§ Data supplied
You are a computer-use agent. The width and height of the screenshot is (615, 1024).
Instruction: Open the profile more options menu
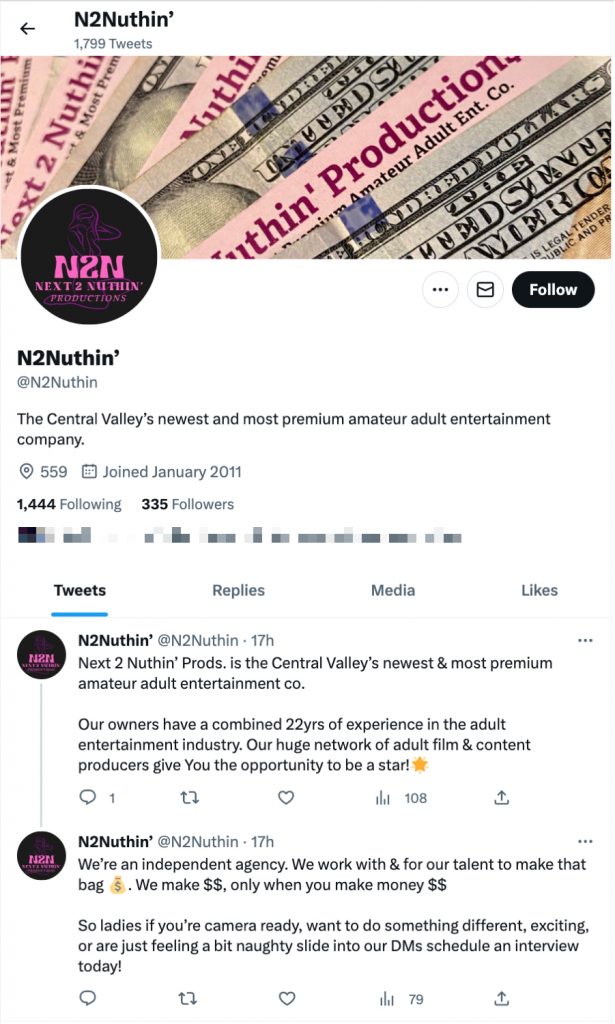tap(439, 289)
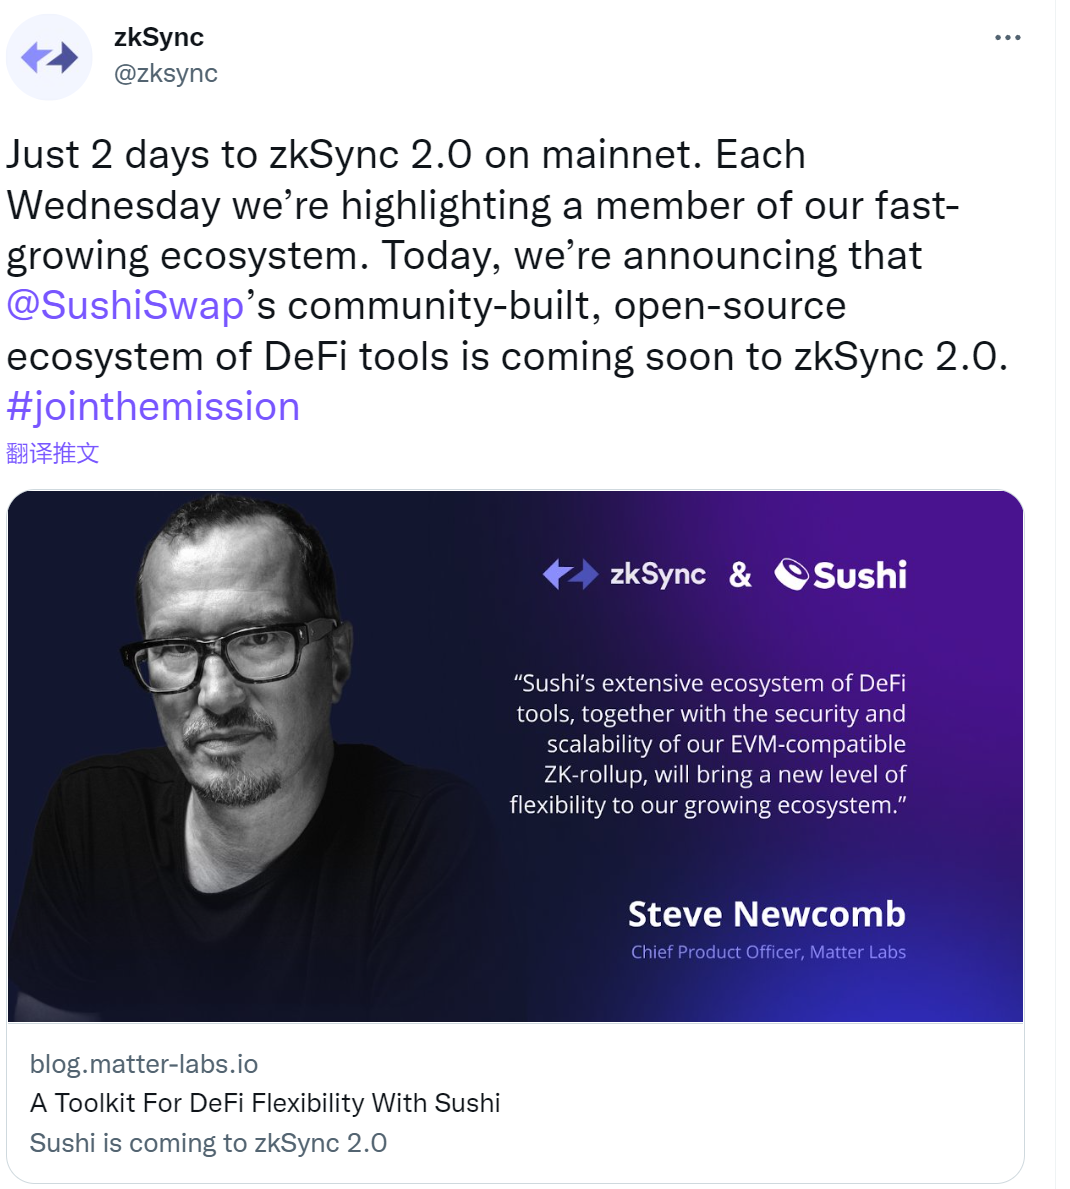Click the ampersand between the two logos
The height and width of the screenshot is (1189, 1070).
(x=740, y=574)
--
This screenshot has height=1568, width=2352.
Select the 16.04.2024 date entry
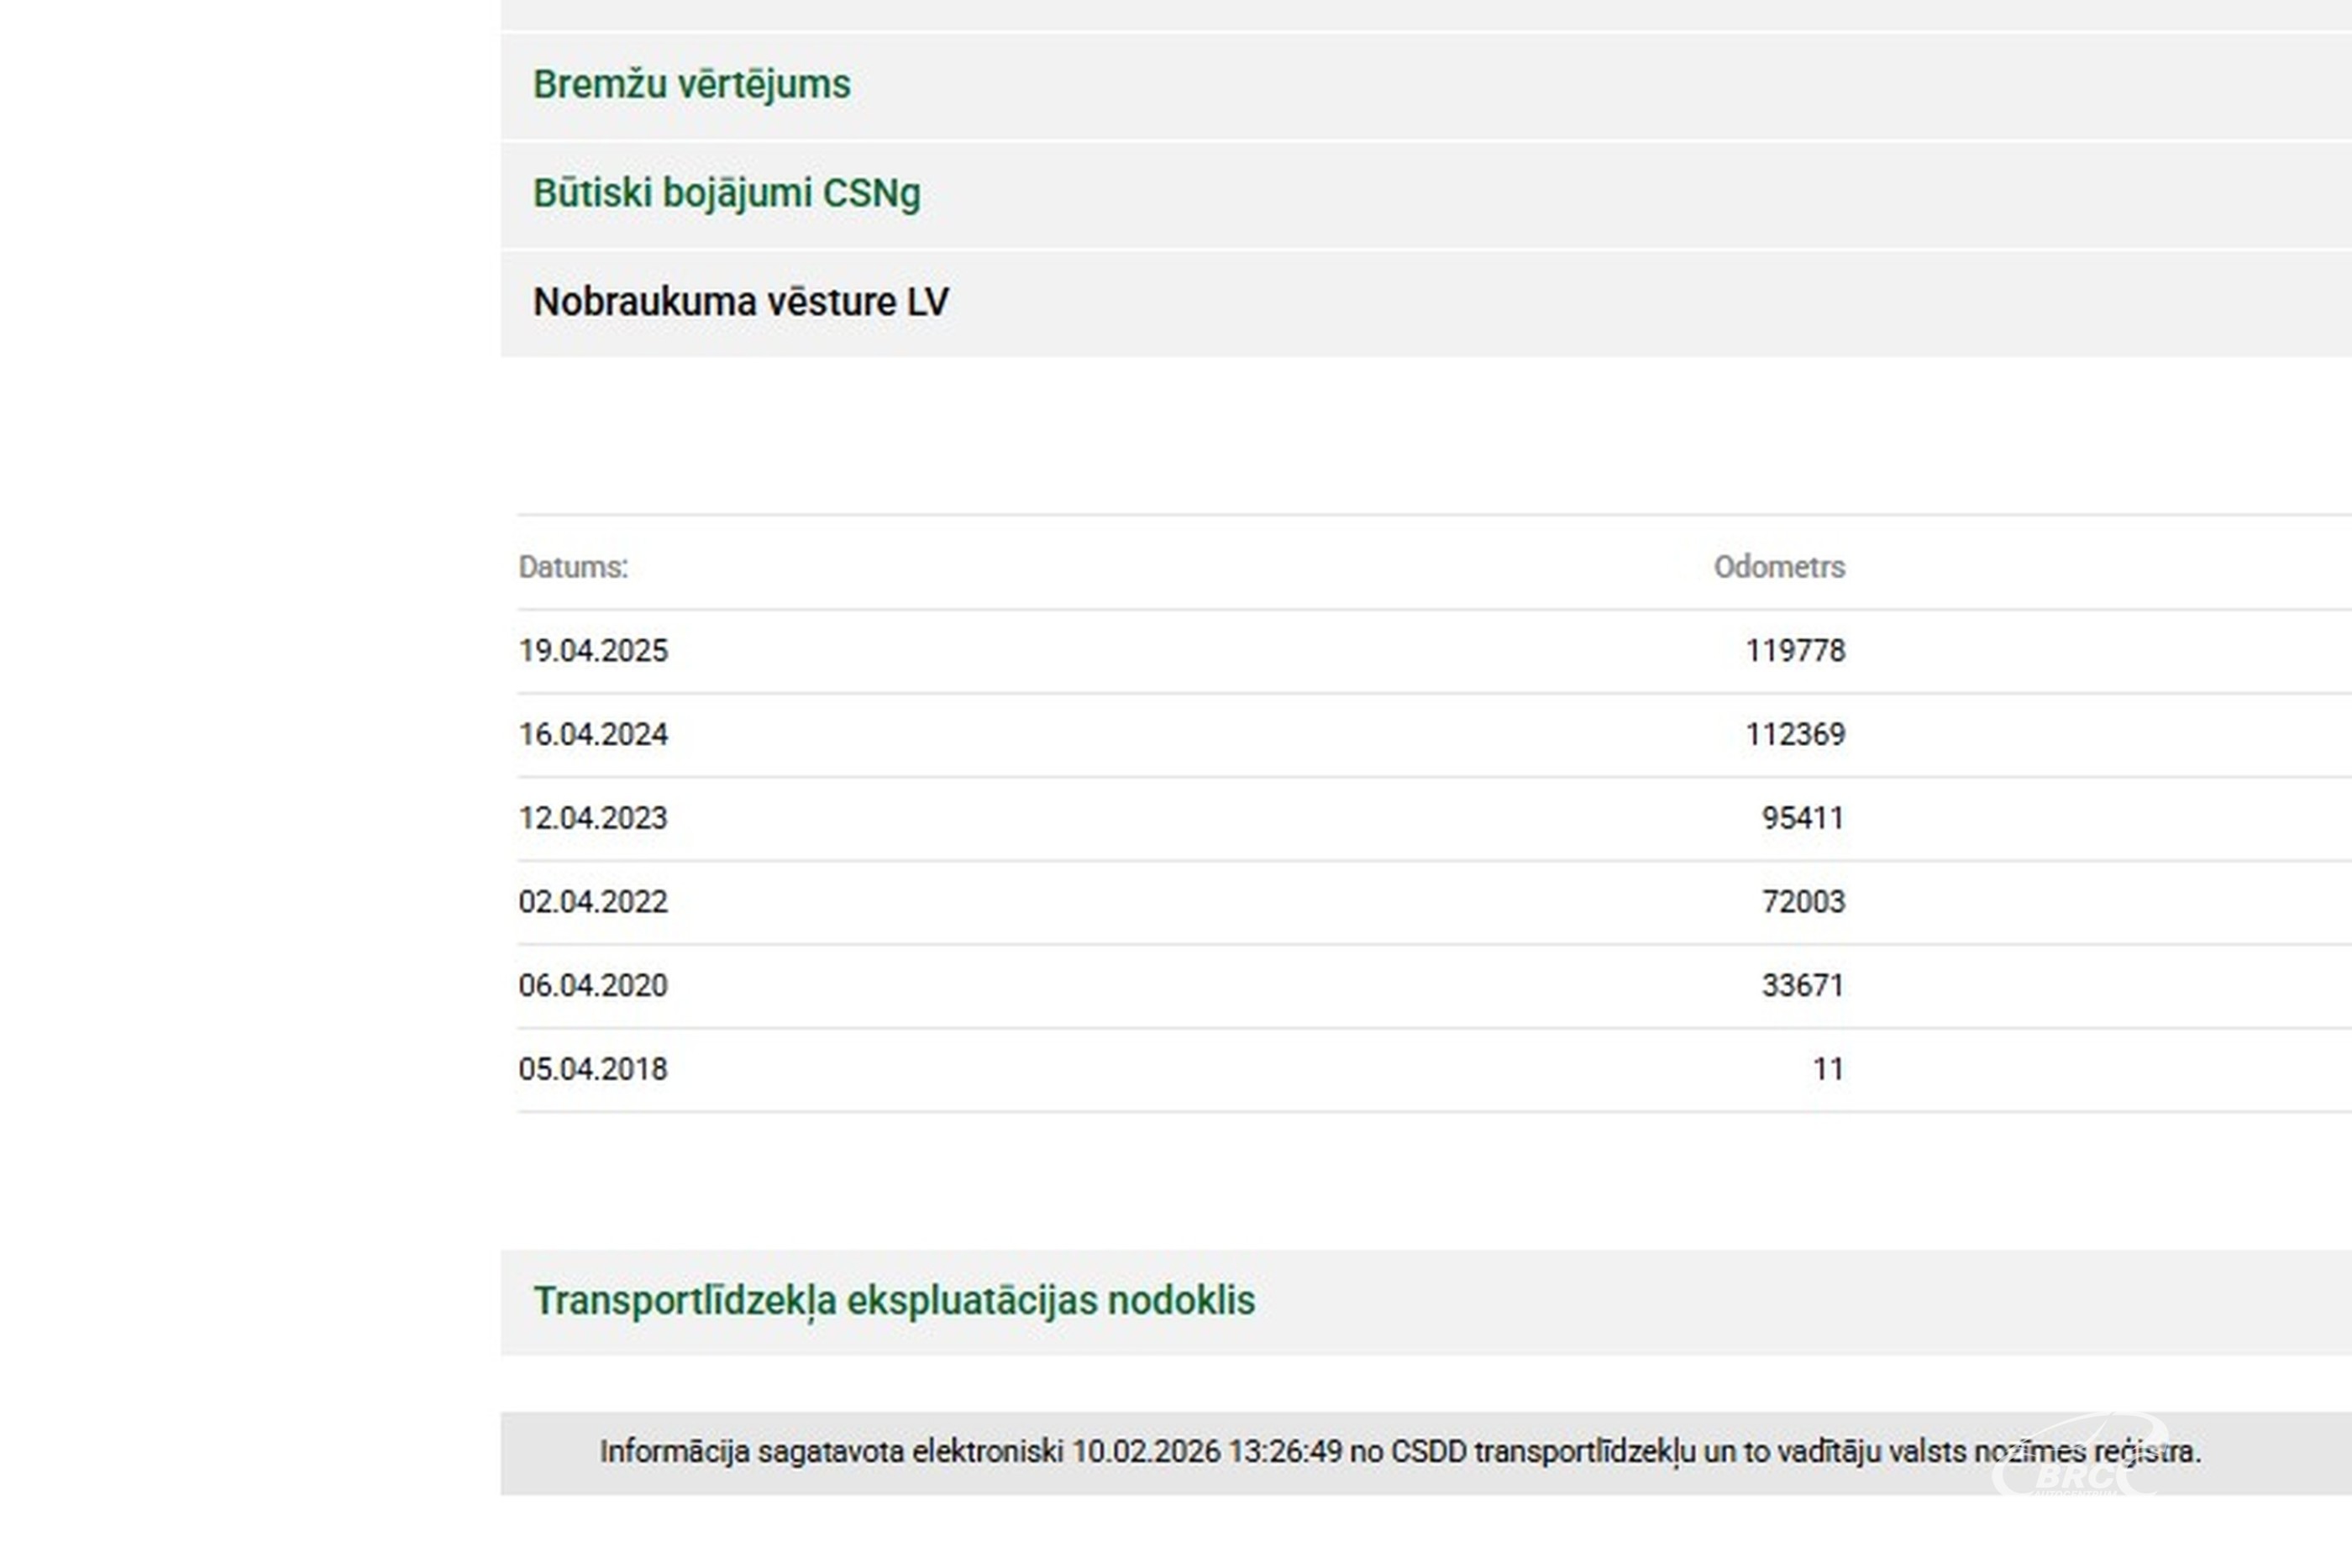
...
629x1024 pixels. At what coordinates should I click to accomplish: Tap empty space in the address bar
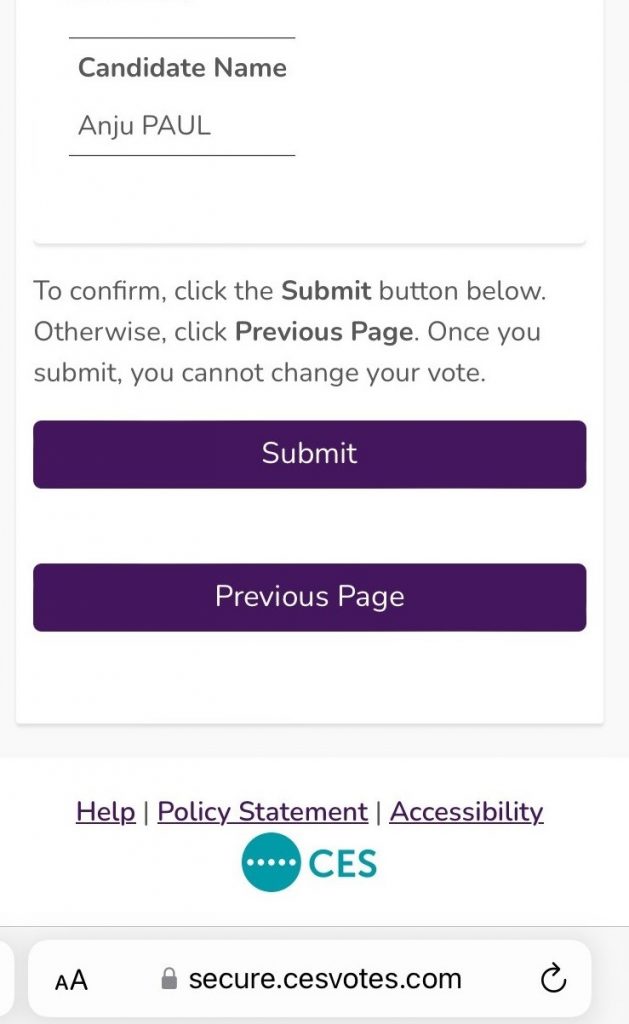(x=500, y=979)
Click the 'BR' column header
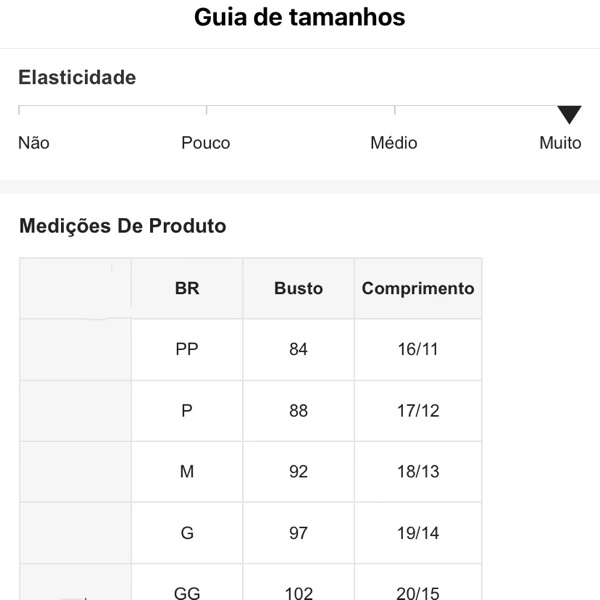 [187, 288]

§ Task instructions
Going down the listing above, begin printing at the line with "This screenshot has height=1568, width=2352." and finish with the line with "Select the 16.04.2024 date entry", exactly as they appear.

§ Exercise response
This screenshot has height=1568, width=2352.
Select the 16.04.2024 date entry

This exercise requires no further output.